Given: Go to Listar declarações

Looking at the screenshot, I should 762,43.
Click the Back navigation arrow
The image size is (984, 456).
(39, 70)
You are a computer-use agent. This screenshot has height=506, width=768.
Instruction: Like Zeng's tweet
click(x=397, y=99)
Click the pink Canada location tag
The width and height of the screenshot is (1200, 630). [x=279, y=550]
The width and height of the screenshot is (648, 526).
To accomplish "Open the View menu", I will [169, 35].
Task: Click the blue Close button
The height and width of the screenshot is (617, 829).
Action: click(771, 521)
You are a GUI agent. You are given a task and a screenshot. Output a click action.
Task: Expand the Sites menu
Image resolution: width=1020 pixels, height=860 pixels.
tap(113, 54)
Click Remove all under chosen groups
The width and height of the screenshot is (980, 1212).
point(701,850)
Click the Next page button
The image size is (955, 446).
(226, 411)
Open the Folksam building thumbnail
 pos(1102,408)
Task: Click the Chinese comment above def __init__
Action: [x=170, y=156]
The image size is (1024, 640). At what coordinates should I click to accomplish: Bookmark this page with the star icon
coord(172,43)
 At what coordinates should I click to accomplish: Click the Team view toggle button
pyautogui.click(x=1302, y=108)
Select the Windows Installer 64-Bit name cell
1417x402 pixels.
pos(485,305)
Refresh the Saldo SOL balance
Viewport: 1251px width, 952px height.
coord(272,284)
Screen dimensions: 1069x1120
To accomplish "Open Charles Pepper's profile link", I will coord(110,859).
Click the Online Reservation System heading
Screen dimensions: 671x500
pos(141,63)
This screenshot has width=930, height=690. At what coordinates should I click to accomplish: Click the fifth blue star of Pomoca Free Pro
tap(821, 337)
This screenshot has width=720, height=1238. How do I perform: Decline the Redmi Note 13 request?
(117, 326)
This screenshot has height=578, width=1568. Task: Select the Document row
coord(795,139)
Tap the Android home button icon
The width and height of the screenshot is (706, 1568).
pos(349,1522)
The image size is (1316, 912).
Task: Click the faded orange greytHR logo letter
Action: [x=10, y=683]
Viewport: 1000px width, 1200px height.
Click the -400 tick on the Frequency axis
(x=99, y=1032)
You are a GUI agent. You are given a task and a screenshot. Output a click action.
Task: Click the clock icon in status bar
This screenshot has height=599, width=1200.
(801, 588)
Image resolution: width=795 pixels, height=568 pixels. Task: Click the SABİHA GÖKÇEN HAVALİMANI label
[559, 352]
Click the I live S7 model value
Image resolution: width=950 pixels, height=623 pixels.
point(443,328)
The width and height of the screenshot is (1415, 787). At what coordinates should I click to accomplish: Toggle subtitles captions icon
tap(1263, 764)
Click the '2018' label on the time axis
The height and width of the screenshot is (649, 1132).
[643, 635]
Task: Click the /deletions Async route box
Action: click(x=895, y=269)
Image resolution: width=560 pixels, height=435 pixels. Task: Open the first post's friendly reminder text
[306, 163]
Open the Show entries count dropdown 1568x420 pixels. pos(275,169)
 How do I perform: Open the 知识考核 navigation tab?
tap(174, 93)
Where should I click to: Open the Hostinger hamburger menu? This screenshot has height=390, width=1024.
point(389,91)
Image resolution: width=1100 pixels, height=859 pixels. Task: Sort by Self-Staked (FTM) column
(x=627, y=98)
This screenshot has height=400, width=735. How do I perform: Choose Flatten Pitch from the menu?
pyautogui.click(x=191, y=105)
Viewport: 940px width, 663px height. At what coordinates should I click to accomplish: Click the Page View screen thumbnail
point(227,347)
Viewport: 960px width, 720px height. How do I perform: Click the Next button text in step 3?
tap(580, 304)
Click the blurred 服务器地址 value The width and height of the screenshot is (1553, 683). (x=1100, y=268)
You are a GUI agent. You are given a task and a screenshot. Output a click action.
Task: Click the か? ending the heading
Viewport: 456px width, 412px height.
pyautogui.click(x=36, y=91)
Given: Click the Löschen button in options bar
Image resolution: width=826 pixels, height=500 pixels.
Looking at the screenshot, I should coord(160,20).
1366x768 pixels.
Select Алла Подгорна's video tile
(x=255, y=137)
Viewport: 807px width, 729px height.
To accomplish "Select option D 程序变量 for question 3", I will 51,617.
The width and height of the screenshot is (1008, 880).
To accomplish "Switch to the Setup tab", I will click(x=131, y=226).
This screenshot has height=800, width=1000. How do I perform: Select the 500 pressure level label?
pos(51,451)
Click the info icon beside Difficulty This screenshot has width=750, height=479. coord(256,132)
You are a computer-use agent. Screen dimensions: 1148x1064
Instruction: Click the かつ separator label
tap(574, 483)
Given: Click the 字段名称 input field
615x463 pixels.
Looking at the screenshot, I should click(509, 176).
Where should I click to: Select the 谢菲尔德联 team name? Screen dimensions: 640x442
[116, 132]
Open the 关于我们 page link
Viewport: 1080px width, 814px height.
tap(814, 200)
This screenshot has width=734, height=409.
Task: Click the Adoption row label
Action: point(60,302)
————
• WORK INSTRUCTIONS:
Copy the entries above exactly, but only from the line holding "Viewport: 807px width, 729px height." through the line holding "Click the info", both included.

• TASK SOLUTION:
Viewport: 807px width, 729px height.
To accomplish "Select option D 程序变量 for question 3", I will 51,617.
The width and height of the screenshot is (1008, 880).
To accomplish "Switch to the Setup tab", I will click(x=131, y=226).
This screenshot has height=800, width=1000. How do I perform: Select the 500 pressure level label?
pos(51,451)
Click the info icon beside Difficulty This screenshot has width=750, height=479. coord(256,132)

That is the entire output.